Глава 2

Олаф не чаял больше увидеть этого мальчишку. На самом деле чудом было, что Клаусу Бодлеру вообще удалось выйти из леса живым. Обычно Олаф заманивал сбившихся с тропы путников: он представлялся именем, которое наиболее точно передавало смысл первых четырёх звуков его настоящего имени (которое человеческий язык физически не был способен выговорить), втирался в доверие, чтобы затем насладиться добычей. Это было совершенно обычным делом, что же в этот раз пошло не так?

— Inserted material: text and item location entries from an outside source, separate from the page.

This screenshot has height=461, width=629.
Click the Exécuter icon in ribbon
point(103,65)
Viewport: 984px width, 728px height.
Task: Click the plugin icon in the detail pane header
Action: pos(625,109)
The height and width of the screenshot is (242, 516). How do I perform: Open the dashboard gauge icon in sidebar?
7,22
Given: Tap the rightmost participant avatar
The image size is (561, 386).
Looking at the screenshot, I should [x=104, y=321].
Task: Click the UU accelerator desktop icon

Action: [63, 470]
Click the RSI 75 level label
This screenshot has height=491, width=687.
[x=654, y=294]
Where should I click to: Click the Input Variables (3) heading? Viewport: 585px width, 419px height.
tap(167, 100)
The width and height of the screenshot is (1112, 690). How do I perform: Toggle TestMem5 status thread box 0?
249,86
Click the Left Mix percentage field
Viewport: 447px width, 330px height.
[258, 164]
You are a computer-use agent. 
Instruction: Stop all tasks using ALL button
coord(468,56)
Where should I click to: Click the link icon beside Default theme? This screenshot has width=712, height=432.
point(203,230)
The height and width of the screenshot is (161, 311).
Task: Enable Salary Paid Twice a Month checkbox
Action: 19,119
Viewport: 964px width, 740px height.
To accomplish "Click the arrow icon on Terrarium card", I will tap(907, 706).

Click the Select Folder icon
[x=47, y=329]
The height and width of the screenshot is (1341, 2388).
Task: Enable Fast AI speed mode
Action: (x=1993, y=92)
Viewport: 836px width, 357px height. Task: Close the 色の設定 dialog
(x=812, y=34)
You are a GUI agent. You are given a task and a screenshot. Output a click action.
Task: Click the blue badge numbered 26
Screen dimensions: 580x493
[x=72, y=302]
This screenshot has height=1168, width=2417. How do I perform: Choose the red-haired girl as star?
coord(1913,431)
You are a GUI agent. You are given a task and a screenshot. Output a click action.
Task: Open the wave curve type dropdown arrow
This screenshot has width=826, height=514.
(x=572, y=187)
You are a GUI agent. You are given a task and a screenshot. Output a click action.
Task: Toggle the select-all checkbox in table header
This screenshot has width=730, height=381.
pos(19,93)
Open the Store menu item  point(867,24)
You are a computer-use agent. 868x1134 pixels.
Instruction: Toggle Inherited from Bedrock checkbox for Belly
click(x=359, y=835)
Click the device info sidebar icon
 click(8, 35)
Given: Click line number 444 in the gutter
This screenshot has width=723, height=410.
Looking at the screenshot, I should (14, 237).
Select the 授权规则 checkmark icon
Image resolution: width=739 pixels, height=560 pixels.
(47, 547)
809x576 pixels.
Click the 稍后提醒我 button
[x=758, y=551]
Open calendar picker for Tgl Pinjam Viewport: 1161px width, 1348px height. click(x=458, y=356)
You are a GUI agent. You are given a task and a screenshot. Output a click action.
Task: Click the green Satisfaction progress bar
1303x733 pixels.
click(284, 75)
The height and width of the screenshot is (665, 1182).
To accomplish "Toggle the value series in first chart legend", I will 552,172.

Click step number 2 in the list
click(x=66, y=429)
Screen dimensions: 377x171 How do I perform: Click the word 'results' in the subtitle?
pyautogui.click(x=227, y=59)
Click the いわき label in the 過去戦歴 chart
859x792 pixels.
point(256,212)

Клауса не хотелось есть — хотелось помочь ему, поддержать, успокоить. Такие чувства были совершенно чужды Олафу, как могущественному существу, тысячи лет влачившему существование на этой планете. Однако он не мог отрицать, что пребывание в форме человека — а эта форма была наиболее комфортной и наименее затратной — отразилось на его сознании. Возможно, все мысли и в самом деле идут от формы, так что не то чтобы внезапные тёплые чувства к человеческому детёнышу, так некстати проснувшиеся, были чем-то странным. Но, тем не менее, за столь продолжительное существование Олаф повидал многое до того, как осел здесь в качестве хозяина леса, и он знал, что люди далеко не все склонны к сопереживанию и заботе, многие из них напротив жестоки и не знают сострадания. Поэтому он всё равно пришёл в некоторое замешательство, когда понял, что просто не сможет сожрать этого мальчишку. В какой-то момент ему захотелось любым способом удержать его рядом, но потом… Потом они сели за стол, и Олаф понял, что хочет хотя бы ещё раз увидеть Клауса таким же счастливым.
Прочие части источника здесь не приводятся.